Türkiye, sorunları ağır bir ülke

AKP de dördüncü yılına girdiği bu iktidar yolculuğunda yavaş yavaş yorgunluk emareleri veriyor. İktidara yönelik eleştiri dozajı yükseliyor, sesler çoğalıyor. Daha da önemlisi 3 Kasım 2002 seçimlerinde belli bir siyaset kuşağının tasfiyesinde temel önemde rol oynayan konularda da AKP’ye yönelik iddia ve isnatlar artıyor. İktidar partileri bu türden eleştirileri elbette kabul etmezler. Ancak bunlara mukabele için inşa edilen “çekememezlik, çıkarları bozulanların itirazı, muhalif çevrelerin yalan ve entrikaları” türünden kamuoyunu etkilemeye ve iktidar partisiyle seçmenlerinin bağlarını sürdürmeye niyetli tezler, parti içinde de kayıtsız şartsız hakikatler düzeyine yükselebiliyor.
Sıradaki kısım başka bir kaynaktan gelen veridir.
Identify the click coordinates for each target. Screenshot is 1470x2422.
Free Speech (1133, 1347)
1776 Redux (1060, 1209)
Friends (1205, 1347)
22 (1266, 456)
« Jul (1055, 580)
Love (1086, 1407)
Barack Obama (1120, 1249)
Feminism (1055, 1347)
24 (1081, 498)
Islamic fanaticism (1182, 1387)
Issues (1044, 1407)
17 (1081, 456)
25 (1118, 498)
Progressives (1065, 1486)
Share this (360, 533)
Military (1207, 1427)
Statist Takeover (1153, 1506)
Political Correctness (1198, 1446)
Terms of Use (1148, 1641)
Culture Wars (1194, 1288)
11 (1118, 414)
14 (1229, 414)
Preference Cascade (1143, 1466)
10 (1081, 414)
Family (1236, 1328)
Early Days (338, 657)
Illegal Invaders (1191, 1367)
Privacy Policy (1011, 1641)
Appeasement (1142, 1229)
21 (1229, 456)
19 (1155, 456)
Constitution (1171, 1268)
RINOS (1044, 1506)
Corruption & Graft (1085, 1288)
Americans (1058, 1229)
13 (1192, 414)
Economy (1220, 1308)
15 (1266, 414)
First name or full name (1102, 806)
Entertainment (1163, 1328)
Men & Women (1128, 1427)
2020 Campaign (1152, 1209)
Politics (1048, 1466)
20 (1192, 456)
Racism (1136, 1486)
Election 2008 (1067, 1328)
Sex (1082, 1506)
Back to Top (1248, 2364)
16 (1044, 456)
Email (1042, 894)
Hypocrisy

Bu durumun, en başta iktidar elitlerinin -baş döndürücü- nema dağıtma gücünden kaynaklanan birçok nedeni var. Parti içinde pozisyonlarını korumak ya da daha iyi bir yere gelmek isteyenler, elitlerin icraatlarını tam da onların ideal fantezilerine uygun gelecek şekilde okuyor ve anlatıyorlar. İktidarın büyüleyici harmanisi altında toplananlar, sınırları harmaninin sınırları olan özel bir gerçekliği paylaşarak o ölümcül şüphesiz ve şeksiz hakikatin müritlerine dönüşebiliyorlar. Öte yandan “Acı sözlü dostlar”ın siyasetteki yeri en iyi ihtimalle kenarda kalmak. Bu kadar şanslı olmayanlar ise Truva atı muamelesi görerek uzaklaştırılıyorlar. Belki organizmacı tarih görüşü haklı. Tüm iktidarlar için bu süreçler kendi nedensellikleri ve dinamikleri çerçevesinde böyle işliyor. Ama belli ki AKP içinde logo değişiminin işaret ettiği bir gözden geçirme ve yenilenme arzusu var. Belki bu arzu, renklerin dilinden çok kendi diline ağırlık verir ve “görünürlüğü artırıcı” bir güçlü muhasebenin önünü açar.